Pixel coordinate grounding data
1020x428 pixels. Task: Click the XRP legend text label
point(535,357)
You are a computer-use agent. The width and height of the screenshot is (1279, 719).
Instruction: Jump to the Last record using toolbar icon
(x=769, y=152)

- _Work task_
Would you write out all the records exactly as they read?

- _Written solution_
1020x428 pixels. Task: Click the XRP legend text label
point(535,357)
You are a computer-use agent. The width and height of the screenshot is (1279, 719).
Instruction: Jump to the Last record using toolbar icon
(x=769, y=152)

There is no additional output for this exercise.